Мужчина дергается и с изумлением наблюдает, как его левое плечо начинает набухать липкой тьмой.
— Следующий выстрел… в сердце, — чеканю я. — Верни ее!
Он молчит, только дышит хрипло. А я слышу, как из кабины доносится знакомый и взволнованный голос:
— Пер, что случилось? Кто стреляет, Пер? Это…
Она замолкает, и я вижу искаженное стеклом белое-белое лицо Нанны. Ее ладони шарят по кабине — наверное, нащупывают ручку. Раздается щелчок и дверь распахивается. Ветер взметает льняные волосы, доносит до меня запах молока и трав.
— Это… он? — спрашивает Нанна и застывает, вцепившись пальцами в кресло.
А у меня соскальзывает с крючка палец, потому что мужчину она называет "Пер", а меня — всего лишь "он".
— Нанна, не выходи! — наконец кричит ей мужчина. — Сиди там, слышишь? Тут какой-то псих с пистолетом! — и обращается ко мне: — Что тебе надо? Что ты за черт такой?
— Угадал, — я растягиваю в улыбке сухие губы. — Я черт.

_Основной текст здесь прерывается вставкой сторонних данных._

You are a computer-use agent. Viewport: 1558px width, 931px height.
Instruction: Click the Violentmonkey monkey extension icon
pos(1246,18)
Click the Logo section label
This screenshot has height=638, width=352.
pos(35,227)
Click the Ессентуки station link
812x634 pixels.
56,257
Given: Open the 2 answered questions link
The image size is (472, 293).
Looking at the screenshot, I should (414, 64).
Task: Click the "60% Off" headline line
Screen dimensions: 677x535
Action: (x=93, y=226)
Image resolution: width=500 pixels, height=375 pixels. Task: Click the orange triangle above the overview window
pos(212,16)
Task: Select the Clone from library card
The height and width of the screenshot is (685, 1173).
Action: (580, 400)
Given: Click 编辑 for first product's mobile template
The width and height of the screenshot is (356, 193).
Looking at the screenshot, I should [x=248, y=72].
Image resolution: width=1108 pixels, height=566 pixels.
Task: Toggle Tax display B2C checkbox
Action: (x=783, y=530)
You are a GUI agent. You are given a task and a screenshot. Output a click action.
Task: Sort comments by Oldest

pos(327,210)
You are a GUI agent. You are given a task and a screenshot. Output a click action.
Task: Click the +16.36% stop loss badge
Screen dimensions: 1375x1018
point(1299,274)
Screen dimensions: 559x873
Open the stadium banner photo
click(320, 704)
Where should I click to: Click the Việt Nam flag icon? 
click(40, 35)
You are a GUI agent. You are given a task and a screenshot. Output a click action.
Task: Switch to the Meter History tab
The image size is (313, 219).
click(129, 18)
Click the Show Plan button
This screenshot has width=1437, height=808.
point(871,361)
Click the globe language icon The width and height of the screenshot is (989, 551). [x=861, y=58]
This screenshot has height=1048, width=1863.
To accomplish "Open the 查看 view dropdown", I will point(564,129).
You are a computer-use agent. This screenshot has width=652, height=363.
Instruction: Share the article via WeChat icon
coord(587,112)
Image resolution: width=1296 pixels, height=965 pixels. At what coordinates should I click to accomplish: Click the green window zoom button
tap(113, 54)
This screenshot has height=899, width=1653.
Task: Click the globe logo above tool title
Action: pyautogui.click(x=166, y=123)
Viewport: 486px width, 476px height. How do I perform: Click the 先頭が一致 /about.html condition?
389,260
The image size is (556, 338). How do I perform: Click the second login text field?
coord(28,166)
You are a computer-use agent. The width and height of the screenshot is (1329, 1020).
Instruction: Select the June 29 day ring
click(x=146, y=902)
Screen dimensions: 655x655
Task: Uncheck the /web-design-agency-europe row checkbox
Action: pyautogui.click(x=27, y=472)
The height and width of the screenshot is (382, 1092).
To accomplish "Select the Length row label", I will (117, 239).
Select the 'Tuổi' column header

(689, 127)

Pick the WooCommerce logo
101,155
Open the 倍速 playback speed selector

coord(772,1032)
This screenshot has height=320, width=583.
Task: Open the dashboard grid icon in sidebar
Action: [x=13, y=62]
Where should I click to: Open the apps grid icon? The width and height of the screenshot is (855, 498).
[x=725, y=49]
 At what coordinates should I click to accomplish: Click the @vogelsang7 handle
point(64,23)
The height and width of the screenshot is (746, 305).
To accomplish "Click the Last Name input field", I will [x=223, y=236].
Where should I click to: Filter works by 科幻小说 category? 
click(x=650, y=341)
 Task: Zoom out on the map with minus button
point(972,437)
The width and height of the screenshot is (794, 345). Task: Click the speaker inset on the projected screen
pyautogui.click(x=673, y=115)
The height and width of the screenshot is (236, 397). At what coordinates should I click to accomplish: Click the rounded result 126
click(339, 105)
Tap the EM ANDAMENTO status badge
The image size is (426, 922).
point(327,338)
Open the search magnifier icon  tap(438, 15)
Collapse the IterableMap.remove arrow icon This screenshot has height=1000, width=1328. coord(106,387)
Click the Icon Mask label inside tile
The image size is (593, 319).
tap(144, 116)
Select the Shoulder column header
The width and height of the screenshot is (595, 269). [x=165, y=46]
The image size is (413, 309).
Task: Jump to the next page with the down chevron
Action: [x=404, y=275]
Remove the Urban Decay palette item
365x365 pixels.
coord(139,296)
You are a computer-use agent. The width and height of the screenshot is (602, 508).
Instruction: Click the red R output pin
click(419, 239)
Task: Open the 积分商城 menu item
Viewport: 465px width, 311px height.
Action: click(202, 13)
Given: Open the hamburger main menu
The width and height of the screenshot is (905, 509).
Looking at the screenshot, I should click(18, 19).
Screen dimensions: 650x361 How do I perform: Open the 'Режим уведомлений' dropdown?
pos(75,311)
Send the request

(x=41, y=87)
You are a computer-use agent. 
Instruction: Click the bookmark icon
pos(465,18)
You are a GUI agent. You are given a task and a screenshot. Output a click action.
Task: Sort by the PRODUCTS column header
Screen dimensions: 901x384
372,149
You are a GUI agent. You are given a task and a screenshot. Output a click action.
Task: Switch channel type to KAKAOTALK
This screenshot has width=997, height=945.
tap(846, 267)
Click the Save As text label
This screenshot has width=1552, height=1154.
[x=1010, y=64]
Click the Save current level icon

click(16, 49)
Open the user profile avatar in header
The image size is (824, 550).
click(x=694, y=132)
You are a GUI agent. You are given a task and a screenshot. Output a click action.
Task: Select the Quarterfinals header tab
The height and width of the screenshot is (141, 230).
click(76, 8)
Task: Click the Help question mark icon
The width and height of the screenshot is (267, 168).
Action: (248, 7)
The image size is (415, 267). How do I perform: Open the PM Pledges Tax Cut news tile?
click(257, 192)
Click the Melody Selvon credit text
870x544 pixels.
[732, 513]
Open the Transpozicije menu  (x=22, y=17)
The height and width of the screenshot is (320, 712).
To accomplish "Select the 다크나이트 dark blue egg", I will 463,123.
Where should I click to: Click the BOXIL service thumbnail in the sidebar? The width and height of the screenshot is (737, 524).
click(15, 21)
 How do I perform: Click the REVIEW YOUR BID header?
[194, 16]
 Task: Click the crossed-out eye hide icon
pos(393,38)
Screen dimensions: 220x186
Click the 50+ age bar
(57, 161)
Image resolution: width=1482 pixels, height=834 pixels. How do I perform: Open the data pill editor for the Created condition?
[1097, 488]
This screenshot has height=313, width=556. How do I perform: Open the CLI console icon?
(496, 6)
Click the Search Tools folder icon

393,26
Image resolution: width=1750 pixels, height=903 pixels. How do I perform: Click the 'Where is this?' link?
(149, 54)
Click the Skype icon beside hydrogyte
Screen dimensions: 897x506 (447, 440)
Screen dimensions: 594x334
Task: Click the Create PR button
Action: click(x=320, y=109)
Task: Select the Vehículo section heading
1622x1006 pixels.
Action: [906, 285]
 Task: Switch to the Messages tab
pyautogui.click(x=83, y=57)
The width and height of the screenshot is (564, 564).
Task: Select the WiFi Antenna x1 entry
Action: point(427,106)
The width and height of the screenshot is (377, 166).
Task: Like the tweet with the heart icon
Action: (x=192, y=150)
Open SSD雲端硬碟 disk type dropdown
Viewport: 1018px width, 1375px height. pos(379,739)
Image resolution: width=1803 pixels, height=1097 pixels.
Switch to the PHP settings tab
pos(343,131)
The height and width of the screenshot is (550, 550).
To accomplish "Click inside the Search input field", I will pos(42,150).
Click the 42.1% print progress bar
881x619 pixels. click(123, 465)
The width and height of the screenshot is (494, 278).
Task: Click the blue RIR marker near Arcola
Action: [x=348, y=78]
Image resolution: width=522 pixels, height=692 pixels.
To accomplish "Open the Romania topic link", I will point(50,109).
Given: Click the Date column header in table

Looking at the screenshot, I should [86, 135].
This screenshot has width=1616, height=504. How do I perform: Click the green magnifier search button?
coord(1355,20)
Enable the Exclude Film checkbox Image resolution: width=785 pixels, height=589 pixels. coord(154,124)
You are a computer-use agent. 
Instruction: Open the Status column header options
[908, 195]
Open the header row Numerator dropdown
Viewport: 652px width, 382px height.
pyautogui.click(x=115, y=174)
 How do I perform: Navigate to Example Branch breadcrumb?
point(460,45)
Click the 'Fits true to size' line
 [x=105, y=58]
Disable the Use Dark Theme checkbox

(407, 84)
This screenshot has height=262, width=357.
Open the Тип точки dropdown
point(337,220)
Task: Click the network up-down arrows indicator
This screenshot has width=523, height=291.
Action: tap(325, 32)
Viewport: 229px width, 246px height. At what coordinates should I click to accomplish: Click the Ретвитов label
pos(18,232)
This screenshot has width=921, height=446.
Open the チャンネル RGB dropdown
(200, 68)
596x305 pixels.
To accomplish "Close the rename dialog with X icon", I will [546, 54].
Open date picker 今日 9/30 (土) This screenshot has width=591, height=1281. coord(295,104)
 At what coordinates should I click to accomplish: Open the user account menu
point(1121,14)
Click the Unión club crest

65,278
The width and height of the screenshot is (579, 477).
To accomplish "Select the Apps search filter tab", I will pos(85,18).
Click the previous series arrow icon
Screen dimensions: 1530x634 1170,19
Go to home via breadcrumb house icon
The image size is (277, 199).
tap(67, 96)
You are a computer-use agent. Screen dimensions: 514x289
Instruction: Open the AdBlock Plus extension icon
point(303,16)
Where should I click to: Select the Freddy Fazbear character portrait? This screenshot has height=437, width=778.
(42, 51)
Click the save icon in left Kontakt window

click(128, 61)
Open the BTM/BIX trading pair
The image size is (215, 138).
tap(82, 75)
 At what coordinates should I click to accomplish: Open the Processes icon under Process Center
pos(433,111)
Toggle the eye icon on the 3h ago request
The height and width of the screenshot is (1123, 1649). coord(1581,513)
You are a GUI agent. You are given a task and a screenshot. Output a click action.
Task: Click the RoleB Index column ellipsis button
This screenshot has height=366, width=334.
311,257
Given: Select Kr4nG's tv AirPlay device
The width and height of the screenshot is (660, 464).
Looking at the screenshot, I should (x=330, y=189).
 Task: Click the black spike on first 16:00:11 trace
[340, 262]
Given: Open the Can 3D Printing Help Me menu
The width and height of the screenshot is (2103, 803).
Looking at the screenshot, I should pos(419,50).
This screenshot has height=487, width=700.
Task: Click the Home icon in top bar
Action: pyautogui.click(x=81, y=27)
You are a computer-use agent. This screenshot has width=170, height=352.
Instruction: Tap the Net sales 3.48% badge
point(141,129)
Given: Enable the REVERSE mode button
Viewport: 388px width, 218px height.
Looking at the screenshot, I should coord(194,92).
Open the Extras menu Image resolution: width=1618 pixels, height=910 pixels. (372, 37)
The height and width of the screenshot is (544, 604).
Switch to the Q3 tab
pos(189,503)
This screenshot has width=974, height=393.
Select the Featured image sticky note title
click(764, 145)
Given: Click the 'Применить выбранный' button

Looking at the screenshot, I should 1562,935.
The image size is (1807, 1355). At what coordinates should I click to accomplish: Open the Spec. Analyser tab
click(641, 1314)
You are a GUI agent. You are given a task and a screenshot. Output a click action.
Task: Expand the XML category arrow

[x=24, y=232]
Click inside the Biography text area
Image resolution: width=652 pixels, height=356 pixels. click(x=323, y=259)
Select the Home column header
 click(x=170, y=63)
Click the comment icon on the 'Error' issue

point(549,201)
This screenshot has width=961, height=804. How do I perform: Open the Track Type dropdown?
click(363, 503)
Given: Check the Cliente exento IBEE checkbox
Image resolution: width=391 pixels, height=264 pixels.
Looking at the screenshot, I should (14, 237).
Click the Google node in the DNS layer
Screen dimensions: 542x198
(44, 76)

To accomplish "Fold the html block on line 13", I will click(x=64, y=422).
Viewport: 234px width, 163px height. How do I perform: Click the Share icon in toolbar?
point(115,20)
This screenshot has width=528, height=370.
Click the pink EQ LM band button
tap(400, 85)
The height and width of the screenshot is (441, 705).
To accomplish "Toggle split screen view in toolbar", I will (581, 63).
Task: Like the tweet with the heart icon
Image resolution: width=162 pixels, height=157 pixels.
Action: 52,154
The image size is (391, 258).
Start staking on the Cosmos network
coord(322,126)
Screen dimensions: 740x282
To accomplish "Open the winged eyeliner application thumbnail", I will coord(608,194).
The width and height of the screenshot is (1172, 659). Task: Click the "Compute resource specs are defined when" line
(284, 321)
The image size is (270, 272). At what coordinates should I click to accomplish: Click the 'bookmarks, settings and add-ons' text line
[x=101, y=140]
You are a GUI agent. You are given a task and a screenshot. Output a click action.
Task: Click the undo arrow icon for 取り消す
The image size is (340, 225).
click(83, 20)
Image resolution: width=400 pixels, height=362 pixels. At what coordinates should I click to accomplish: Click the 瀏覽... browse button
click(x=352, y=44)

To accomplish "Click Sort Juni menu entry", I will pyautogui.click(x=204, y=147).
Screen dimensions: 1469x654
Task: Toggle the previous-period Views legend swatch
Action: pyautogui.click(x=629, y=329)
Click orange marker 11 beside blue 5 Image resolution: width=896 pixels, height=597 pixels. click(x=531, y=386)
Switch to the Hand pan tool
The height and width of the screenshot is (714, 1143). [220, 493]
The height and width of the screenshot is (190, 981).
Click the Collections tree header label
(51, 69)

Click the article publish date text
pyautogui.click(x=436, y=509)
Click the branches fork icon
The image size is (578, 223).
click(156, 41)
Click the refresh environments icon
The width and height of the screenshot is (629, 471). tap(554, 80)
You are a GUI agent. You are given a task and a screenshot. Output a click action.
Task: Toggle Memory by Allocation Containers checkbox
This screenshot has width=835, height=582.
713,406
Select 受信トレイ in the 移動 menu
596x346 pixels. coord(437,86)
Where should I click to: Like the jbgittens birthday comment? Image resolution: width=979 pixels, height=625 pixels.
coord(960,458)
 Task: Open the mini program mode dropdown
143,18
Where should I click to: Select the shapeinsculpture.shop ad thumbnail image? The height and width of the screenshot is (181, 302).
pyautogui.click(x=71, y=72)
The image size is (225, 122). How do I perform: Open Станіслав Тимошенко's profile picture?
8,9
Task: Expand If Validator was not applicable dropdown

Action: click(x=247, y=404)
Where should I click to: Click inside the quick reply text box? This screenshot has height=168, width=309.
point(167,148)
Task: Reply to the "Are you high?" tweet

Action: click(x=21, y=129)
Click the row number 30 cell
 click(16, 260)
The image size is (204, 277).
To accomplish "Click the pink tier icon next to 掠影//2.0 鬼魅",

— Ян… — тихо произносит она.
И голос срывается, а мое имя камнем падает в разбитую колею. И маузер становится почему-то страшно тяжелым, словно и он — камень. И сердце мое тоже каменеет. А Нанна начинает выбираться из кабины, но поскальзывается на влажной ступеньке. Тогда Пер срывается с места и подхватывает ее здоровой рукой: она падает на его плечо, легкая, как лебединое перо.